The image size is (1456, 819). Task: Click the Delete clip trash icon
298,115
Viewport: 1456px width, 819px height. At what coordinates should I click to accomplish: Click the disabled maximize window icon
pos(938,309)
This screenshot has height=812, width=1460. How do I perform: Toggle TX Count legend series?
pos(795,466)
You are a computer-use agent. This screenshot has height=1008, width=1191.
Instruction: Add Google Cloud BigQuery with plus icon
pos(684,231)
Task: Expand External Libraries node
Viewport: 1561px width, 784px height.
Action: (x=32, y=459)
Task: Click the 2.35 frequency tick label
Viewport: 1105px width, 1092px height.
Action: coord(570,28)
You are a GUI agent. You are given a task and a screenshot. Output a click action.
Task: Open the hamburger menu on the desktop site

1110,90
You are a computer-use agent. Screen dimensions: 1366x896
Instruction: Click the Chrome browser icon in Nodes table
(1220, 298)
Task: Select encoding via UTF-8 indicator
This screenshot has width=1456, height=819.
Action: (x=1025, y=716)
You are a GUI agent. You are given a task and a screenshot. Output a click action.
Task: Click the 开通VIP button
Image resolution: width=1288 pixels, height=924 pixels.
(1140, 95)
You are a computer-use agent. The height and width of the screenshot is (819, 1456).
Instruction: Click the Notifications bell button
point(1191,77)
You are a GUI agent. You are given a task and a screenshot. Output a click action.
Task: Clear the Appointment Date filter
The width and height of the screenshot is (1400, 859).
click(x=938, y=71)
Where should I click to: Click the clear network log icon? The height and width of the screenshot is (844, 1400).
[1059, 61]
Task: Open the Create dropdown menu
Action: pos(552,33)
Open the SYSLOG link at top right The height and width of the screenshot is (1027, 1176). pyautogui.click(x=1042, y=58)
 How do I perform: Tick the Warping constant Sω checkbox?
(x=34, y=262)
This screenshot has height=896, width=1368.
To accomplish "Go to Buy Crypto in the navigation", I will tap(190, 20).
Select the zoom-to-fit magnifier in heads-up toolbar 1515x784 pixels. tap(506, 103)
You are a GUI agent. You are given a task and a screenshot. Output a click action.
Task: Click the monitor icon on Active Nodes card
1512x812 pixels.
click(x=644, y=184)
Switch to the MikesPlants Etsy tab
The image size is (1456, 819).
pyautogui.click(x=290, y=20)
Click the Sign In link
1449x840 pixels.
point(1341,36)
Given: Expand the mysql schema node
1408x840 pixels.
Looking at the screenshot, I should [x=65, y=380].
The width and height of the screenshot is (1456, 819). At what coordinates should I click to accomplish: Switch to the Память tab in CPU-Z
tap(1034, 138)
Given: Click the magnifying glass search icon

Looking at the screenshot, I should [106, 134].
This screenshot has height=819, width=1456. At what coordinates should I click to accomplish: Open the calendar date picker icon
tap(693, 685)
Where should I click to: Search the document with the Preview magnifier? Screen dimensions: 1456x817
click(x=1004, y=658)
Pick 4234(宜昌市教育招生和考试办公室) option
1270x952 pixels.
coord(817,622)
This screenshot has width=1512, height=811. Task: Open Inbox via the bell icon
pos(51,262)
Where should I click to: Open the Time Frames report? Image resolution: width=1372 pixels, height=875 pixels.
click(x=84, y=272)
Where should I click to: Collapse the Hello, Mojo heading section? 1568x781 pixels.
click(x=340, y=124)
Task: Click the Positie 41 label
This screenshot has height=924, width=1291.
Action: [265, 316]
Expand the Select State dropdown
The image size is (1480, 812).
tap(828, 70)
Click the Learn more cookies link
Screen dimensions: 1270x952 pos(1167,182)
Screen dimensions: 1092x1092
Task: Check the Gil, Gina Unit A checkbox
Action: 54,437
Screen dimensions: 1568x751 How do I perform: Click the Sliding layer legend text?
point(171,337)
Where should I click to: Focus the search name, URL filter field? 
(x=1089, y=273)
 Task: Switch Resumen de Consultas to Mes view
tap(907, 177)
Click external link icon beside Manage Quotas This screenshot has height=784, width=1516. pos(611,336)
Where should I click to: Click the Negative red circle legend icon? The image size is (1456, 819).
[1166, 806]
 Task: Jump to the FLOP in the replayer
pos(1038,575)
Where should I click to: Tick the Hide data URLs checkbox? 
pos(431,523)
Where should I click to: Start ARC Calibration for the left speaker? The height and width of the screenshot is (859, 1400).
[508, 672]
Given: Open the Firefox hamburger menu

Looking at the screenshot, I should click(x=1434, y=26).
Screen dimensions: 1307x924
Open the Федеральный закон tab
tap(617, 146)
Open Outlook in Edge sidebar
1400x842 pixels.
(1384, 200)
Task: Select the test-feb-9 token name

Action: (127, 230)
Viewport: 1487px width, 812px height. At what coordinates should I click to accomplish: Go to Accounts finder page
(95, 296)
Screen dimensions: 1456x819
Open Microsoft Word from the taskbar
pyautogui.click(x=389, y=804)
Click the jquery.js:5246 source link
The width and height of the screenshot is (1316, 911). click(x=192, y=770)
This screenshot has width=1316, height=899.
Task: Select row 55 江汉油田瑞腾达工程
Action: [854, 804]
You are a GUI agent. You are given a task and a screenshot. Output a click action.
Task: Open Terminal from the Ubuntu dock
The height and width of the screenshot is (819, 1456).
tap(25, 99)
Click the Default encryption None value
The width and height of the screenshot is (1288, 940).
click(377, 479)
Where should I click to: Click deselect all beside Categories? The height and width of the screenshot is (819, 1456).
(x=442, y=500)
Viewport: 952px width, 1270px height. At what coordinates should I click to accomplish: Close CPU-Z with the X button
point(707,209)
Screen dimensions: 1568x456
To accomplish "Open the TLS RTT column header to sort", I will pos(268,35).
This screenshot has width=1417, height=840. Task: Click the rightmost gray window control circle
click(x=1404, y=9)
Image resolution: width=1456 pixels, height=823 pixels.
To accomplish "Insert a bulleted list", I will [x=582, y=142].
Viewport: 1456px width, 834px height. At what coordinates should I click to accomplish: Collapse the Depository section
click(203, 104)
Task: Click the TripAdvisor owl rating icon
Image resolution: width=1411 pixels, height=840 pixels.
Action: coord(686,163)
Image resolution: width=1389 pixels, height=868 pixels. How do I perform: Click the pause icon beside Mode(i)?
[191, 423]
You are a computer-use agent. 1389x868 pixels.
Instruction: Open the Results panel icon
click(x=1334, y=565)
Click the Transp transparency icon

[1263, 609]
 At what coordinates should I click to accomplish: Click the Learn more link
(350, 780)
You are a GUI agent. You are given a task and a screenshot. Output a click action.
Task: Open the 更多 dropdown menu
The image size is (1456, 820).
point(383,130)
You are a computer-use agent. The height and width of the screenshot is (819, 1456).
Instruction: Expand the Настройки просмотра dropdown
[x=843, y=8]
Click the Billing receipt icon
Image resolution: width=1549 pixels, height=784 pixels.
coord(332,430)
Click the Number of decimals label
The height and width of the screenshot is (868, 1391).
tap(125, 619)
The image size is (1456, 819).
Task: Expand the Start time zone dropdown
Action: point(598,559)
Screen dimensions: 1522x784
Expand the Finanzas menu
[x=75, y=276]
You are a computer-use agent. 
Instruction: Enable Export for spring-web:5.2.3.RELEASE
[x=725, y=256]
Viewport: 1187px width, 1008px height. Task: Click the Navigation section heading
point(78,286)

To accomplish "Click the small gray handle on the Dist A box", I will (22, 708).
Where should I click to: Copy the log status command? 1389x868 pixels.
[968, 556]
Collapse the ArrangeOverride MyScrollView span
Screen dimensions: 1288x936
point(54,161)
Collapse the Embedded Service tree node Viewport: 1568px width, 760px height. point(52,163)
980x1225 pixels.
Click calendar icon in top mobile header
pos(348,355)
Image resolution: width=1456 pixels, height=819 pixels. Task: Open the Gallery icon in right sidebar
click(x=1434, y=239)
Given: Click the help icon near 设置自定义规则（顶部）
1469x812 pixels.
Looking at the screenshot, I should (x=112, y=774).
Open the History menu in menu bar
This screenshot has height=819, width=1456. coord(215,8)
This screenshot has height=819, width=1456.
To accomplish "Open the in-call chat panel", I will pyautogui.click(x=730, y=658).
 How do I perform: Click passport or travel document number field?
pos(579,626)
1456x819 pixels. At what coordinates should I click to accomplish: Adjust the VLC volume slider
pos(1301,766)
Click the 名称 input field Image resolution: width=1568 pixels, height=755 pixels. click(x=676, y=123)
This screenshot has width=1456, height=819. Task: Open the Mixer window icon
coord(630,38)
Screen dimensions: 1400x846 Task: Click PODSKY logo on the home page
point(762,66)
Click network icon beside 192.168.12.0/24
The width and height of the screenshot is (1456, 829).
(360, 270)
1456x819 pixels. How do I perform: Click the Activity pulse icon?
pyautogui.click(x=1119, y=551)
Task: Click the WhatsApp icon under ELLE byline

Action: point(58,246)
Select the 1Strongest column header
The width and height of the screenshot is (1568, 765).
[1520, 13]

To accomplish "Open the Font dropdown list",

- _Instructions to follow_:
Which lines above hold the word "column"? Copy each of them.

- _Written reply_:
To accomplish "Open the TLS RTT column header to sort", I will pos(268,35).
Select the 1Strongest column header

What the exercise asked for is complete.